Lessons from the Canadian border
Last year, Brexit Secretary David Davis visited the border crossing between Detroit and Windsor, Canada’s southernmost city. Canada has no customs union with its largest trading partner to the south, but has a free trade deal that keeps tariffs low. The fourlane Detroit-windsor bridge is North America’s busiest trade crossing, with 10,000 trucks moving over it every day, carrying 25% of all goods traded between the two nations. It mostly takes between five and 15 minutes to clear customs. Advanced technology is the key. Customs forms can be submitted electronically as little as 30 minutes before arrival. Radiation scanners are used to check trucks for stowaways. Drivers registered as “trusted” carry a barcode that takes a mere 30 seconds to be scanned and approved at the border. Searches are few, but fines for those who are shown to have broken the rules are punitive. The ease of crossing has allowed manufacturers in the car industry to set up hubs on both sides. Some small car parts cross the border seven times before the final product is complete. Yet to facilitate this close integration, Canadian industry has had to adopt US regulation wholesale – because the US economy is so much bigger. A lesson, perhaps, for Brexit Britain.

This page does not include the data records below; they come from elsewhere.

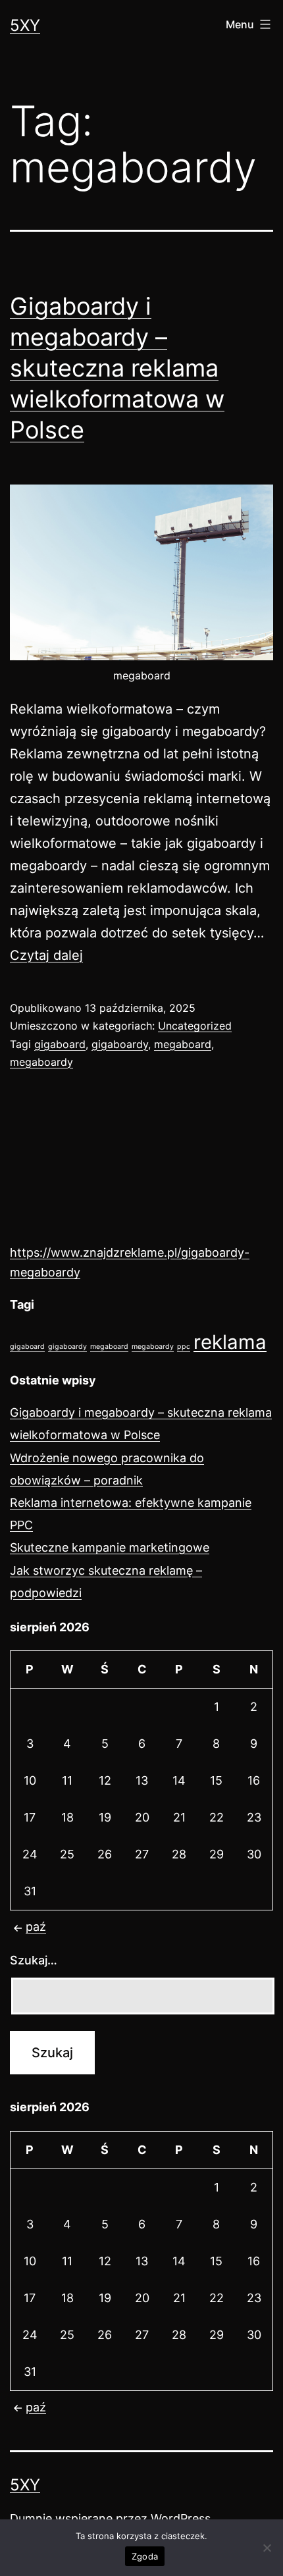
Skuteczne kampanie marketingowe (109, 1547)
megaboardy (41, 1061)
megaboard (182, 1044)
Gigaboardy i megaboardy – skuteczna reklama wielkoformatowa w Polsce (117, 368)
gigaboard (60, 1044)
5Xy (25, 25)
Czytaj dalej (46, 955)
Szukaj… (33, 1960)
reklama (230, 1342)
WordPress (181, 2518)
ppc (183, 1346)
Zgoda (145, 2556)
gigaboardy (119, 1044)
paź (36, 1926)
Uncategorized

What is the EU’S position?
EU officials say the first option is a “fantasy” and the second will create too many loopholes. As so often with Brussels, though, the line between what is technically impossible and what is politically distasteful isn’t always clear. We’ll have to wait and see whether any ground is given as negotiations proceed. The acid test is the Irish border: December’s UKEU agreement states that, unless satisfactory arrangements are made to ensure that no hard border is imposed between the Republic of Ireland and Northern Ireland, the latter will remain in “full alignment” with the customs union and single market. Yet the Government has also promised that Northern Ireland won’t be subject to different rules from the UK. This circle will be hard to square, and the fallback position gives the EU the upper hand.